● ЗАДАНИЕ 1: По словам Подрабинека в беседе, почему националисты не могут быть честными в протестном движении?
● ЗАДАНИЕ 2: Выпишите из беседы без изменений отрывок от слов «Яков Кротов: Он» до слов «с неумеренными тоже.».

● ТЕКСТ БЕСЕДЫ:
----

Александр Подрабинек: Через 3 дня посмотрим.
Яков Кротов: Он отрекался от национализма. Нет?
Сергей Ковалев: Нет, он сторонник очень умеренного национализма, как он утверждает, но ходит с ними и с неумеренными тоже.
Яков Кротов: А Вы не слышали про такой лозунг, что это тоже граждане России, это тоже люди нашей страны и жест в сторону "Русского марша".
Александр Подрабинек: Конечно. Вот они и должны сидеть в парламенте, получив столько голосов, сколько заработают на выборах. Но это не значит, что с ними надо кооперироваться в текущей политической деятельности. Как националисты могут ратовать за равные выборы и за равенство, если вся их идеология основана на том, что одна нация предпочтительней другой?! Это противоречие неизбывное. Они не могут быть честными эти люди в протестном движении. Они обязательно вынуждены где-то лукавить – либо у себя в уставе, либо в протестном движении. Это надо обязательно учитывать. Можно, конечно, закрыть на это глаза и сказать – здесь они нам говорят одно, а там они говорят другое. Что они говорят там – мы не слушаем. Мы слушаем то, что они говорят здесь. Но это, по-моему, очень не дальновидный подход.
Сергей Ковалев: К сожалению, они и здесь иногда идут с такими выкриками и лозунгами, от которых просто…
Яков Кротов: Демократическое движение 70-х и современное движение как соотносится к вопросу о Москве провинциальность и столичность? Какое движение сильнее?

----

● ИСХОДНЫЕ ДАННЫЕ:
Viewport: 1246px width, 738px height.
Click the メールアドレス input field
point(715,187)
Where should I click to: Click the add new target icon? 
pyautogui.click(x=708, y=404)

----

● ОТВЕТ 1: Националисты выступают за равные выборы и за равенство, но вся их идеология основана на том, что одна нация предпочтительнее другой. Это неизбывное противоречие, поэтому они вынуждены где-то лукавить: либо у себя в уставе, либо в протестном движении.

● ОТВЕТ 2:
Яков Кротов: Он отрекался от национализма. Нет?
Сергей Ковалев: Нет, он сторонник очень умеренного национализма, как он утверждает, но ходит с ними и с неумеренными тоже.